Le tout petit format du livre (10×15 cm) est conçu pour une lecture à l’italienne. Dans la page du haut une courte phrase , mots rédigés par les expéditeurs ou indication géographique, crée une lecture faussée de cette image , dans un nouveau rapport de sens. A nous de reconstituer le message plus complet, souvent banal et attendu lui aussi ou à imaginer , ce qui apparait plus ludique, le reste du décor éliminé par le cadrage.
En fin de livre dans une pochette en papier cristal un double fac-similé reprend sur papier transparent une vue d’Ardèche, tandis qu’un dos de carte postale de Sanary est adressé par une certaine Nadia au Secrétariat de Chirurgie de l’hôpital de Soissons.
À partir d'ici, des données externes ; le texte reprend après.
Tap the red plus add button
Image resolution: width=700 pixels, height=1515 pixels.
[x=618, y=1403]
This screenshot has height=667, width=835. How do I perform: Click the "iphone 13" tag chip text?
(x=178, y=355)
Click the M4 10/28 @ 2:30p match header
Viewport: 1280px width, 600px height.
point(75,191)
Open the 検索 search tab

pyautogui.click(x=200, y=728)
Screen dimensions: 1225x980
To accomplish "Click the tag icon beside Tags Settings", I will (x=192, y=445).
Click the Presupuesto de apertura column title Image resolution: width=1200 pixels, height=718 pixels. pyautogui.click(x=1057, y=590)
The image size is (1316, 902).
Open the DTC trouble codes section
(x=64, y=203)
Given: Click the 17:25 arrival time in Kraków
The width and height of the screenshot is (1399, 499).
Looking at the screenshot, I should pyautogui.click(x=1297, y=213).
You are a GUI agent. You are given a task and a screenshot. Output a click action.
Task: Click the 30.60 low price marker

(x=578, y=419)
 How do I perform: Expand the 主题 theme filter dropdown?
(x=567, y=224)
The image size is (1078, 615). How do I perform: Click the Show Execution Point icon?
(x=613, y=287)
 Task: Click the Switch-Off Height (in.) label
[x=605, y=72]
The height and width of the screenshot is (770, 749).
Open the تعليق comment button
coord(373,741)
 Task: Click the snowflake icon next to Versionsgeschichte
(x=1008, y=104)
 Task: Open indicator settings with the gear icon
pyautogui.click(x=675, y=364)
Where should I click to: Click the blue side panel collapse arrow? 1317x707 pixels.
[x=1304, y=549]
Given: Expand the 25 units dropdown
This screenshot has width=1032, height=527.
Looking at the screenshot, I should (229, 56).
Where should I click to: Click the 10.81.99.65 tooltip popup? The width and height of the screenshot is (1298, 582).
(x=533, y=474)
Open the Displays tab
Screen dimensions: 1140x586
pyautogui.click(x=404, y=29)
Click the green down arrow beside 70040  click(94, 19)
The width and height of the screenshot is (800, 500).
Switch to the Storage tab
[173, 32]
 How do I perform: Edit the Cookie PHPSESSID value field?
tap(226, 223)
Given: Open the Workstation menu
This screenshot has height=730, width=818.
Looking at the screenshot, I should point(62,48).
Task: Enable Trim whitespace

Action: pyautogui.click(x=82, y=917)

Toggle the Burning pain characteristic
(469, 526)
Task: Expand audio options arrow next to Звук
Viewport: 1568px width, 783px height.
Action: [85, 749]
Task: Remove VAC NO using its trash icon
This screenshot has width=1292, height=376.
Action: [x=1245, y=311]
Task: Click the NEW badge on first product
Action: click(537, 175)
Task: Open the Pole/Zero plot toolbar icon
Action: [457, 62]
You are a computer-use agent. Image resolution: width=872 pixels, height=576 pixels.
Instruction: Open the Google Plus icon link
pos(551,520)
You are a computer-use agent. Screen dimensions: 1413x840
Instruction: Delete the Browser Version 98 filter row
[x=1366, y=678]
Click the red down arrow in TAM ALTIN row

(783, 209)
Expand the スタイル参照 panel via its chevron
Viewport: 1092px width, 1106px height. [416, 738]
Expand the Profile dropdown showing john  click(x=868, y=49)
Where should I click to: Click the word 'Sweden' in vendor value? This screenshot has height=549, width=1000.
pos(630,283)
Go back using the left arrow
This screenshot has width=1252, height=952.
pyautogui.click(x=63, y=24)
Cette petite pensée adressée « à celles qui bossent » semble l’opposer au titre du livre d’artiste « Les joueurs » qui désigne les corps insouciants et désaffectés des gros plans de la correspondance estivale.
Tout se veut artisanal dans cette production éditoriale singulière , la couverture imprimée en risographie avec un grain important duquel le titre se détache à peine d’un massif fleuri, les papiers issus de forêts gérées durablement, la reliure cousue avec du fil bleu dont deux brins dépassent et le format qui reprend intelligemment celui de la carte postale .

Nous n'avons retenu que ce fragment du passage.